*WRITTEN REQUEST 1:*
List every line in the listing below that contains the string "panel", treating uppercase and lowercase as different.

*SOURCE DOCUMENT:*
========================
# Recommendations for 1966 Rally 1 wheel/tire combination?



## DSMTiger (Nov 17, 2012)

I am getting close to completion of my frame off restoration of a 1966 GTO. The restoration is pretty much back to factory original. I will be driving the car probably 2000-3000 miles per year so I want good tires and wheels. Will be buying new Rally 1's and radial redlines. Don't want any issues with tire/wheel clearance. Chassis is completely rebuilt with all new springs and suspension components so I don' expect the body to be sitting low. After talking with others, I think I have decided to get Diamondback tires. Haven't decided whether to go with 6" or 7" wheels. Any thoughts or recommendations for wheel and tire size based on your experience would be welcome. Since I will be spending some pretty good $ for this, I want it to look right and drive right. Thanks!


----------



## geeteeohguy (Feb 2, 2008)

I've run 14X6 Rally ones on my '65 GTO since the mid '80's. 225/70/14 rubber. About 4 years ago, bought a set of Diamondback redlines on 15x7 Rally one repops/rear, and 14/7 rally one repops on the front. Tires are 235/70/15 rear and 225/70/14 front. Pics are in my album.


----------



## SANDU002 (Oct 13, 2004)

I would definitely go with 7" wheels. Tire sizes recommended previously will give you a nice rake which I really love on my '67.


----------



## DSMTiger (Nov 17, 2012)

geeteeohguy said:


> I've run 14X6 Rally ones on my '65 GTO since the mid '80's. 225/70/14 rubber. About 4 years ago, bought a set of Diamondback redlines on 15x7 Rally one repops/rear, and 14/7 rally one repops on the front. Tires are 235/70/15 rear and 225/70/14 front. Pics are in my album.


Your comments are appreciated!


----------
========================
*Some records:*

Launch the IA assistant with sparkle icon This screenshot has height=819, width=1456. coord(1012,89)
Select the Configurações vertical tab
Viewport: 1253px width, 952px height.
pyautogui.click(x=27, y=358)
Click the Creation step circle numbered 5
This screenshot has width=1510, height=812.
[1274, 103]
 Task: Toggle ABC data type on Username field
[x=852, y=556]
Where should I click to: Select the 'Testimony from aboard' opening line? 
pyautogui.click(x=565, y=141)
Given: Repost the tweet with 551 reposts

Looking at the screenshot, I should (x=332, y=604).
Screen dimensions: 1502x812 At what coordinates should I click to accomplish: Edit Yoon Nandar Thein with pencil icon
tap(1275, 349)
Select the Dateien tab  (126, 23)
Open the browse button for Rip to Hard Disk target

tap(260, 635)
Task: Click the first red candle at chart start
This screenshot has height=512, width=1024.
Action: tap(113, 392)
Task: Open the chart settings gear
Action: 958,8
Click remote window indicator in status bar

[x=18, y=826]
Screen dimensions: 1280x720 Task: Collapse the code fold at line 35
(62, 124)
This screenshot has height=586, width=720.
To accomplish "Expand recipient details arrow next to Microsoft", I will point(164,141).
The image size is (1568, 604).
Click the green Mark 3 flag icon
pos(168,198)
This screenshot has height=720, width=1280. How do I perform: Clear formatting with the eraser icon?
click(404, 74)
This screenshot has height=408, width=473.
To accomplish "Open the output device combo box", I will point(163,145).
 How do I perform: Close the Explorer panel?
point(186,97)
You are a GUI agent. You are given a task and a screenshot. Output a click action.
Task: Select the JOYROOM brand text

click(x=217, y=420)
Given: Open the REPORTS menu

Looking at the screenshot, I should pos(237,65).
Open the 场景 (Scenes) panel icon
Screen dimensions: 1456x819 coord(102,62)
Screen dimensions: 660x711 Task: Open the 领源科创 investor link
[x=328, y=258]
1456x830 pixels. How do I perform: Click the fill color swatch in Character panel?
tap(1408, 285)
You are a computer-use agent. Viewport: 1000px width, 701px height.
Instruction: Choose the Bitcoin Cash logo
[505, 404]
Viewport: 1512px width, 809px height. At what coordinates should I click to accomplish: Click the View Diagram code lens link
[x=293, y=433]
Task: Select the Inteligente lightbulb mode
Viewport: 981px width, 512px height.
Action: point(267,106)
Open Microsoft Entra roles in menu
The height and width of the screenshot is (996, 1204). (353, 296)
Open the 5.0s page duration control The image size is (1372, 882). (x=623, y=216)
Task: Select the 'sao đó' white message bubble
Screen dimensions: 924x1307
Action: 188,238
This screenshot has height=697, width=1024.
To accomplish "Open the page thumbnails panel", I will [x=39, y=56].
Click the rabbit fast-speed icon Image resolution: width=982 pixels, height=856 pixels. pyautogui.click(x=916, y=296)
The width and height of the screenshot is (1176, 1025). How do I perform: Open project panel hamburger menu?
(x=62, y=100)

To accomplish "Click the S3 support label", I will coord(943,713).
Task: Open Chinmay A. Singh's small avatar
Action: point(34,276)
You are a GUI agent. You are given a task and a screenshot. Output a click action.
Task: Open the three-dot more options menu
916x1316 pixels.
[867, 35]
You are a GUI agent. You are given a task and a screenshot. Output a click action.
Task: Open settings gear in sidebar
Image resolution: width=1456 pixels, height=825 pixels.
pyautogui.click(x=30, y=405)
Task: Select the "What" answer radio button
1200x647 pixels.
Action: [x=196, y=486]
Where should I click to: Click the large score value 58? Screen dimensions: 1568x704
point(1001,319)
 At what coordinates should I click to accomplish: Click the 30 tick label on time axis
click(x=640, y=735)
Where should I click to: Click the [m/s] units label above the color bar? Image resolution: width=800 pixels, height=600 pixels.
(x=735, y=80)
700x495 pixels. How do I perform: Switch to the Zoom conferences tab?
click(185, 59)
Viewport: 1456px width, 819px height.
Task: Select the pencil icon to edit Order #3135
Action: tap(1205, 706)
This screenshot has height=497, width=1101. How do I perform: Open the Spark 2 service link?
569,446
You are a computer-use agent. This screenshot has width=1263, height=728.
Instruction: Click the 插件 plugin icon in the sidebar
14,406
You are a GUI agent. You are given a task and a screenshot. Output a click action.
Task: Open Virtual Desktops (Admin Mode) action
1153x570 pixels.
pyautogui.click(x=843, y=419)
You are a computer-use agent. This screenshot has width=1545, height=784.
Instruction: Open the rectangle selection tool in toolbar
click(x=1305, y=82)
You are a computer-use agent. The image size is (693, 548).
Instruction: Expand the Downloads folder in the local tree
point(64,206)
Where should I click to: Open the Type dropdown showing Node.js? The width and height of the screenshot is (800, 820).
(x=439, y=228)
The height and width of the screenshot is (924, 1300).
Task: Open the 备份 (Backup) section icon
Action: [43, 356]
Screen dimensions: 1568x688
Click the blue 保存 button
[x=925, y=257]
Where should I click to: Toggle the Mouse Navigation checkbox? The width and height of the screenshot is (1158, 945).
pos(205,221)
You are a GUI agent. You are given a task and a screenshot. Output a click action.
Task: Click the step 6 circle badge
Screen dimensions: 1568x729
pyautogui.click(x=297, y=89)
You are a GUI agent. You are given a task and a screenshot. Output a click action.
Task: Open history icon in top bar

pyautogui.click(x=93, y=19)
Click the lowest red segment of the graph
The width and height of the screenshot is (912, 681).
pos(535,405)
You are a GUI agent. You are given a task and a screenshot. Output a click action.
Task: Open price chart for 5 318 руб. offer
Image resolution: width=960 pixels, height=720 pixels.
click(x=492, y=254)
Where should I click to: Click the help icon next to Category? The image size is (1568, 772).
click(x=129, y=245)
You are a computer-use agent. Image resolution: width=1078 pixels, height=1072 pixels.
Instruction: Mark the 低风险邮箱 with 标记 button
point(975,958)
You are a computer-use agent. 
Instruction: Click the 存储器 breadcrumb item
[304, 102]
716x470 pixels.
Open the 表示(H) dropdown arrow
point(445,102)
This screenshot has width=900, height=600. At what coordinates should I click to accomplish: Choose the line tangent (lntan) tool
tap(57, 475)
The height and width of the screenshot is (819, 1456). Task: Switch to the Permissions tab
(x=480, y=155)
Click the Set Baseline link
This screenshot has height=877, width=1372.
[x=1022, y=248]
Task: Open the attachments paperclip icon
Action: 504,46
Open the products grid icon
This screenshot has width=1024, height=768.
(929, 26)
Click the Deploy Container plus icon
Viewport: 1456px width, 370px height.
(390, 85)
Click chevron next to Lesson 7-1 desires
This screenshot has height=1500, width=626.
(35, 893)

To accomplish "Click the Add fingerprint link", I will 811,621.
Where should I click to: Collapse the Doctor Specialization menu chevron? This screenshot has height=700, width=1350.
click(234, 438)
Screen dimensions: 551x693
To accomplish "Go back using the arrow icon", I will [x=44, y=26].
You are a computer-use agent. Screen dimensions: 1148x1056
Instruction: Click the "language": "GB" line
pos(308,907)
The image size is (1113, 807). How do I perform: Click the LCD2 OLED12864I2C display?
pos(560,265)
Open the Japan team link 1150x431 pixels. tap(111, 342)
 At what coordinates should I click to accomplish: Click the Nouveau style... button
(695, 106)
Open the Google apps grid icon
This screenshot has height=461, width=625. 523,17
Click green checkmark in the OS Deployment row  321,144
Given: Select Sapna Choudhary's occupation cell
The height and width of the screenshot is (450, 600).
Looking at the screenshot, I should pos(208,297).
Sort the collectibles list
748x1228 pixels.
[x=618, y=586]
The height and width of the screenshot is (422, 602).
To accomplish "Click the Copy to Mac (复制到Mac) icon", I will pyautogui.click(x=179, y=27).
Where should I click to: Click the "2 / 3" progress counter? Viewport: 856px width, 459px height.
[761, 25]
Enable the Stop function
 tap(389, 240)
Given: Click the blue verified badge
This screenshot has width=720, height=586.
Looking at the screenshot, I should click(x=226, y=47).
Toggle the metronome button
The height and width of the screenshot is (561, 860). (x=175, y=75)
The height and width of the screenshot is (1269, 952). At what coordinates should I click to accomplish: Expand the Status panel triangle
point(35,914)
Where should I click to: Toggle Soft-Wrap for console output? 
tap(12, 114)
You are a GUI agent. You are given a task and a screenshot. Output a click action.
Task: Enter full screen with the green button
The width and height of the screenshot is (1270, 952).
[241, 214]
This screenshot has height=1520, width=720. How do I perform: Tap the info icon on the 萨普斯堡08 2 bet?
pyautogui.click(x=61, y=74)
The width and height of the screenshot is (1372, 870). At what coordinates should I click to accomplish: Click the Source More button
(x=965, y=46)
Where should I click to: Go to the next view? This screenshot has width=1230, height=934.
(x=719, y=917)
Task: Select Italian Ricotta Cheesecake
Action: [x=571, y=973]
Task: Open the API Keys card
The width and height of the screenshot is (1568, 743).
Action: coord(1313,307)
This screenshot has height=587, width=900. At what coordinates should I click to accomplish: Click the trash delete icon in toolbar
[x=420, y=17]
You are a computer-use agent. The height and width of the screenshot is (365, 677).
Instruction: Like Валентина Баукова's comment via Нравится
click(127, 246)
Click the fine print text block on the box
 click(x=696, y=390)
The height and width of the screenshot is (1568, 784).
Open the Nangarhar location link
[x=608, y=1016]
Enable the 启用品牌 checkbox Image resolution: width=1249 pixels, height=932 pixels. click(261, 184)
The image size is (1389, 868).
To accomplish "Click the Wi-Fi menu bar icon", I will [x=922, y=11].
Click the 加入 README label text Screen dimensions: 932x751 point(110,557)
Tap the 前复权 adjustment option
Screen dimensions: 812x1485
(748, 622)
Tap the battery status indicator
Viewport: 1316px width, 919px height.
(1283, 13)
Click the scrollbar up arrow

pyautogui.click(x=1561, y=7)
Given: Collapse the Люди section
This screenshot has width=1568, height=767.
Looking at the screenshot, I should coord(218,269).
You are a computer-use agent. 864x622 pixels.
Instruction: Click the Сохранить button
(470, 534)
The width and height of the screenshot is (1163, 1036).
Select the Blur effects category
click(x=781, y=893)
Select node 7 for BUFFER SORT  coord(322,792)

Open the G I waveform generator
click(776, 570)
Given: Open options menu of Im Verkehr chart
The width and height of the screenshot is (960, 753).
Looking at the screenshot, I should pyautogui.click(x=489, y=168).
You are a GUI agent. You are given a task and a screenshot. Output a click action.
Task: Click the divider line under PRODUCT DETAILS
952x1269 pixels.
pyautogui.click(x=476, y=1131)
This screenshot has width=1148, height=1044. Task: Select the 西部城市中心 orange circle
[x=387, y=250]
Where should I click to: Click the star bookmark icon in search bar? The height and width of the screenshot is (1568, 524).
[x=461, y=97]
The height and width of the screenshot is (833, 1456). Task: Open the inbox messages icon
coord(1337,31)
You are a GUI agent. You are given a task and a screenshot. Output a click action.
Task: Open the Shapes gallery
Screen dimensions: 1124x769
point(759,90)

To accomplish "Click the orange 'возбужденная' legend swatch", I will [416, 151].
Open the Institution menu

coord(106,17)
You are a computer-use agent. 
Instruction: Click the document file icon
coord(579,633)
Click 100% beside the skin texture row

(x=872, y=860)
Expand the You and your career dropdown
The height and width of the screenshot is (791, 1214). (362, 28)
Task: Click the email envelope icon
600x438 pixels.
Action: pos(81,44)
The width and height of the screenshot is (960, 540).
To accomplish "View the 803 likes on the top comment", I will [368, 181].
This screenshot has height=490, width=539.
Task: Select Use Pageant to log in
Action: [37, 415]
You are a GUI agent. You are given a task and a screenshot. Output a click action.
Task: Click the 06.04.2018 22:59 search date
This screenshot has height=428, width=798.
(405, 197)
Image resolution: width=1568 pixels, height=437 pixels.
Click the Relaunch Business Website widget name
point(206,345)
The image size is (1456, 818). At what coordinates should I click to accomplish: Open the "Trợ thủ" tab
========================
*WRITTEN REQUEST 2:*
In the forum thread above, what tire sizes does geeteeohguy run on the rear and front with the Diamondback redlines?

*SOLUTION 1:*
 How do I perform: Close the Explorer panel?
Open the 场景 (Scenes) panel icon
1456x830 pixels. How do I perform: Click the fill color swatch in Character panel?
To accomplish "Open the page thumbnails panel", I will [x=39, y=56].
The width and height of the screenshot is (1176, 1025). How do I perform: Open project panel hamburger menu?
The height and width of the screenshot is (1269, 952). At what coordinates should I click to accomplish: Expand the Status panel triangle

*SOLUTION 2:*
235/70/15 on the rear and 225/70/14 on the front.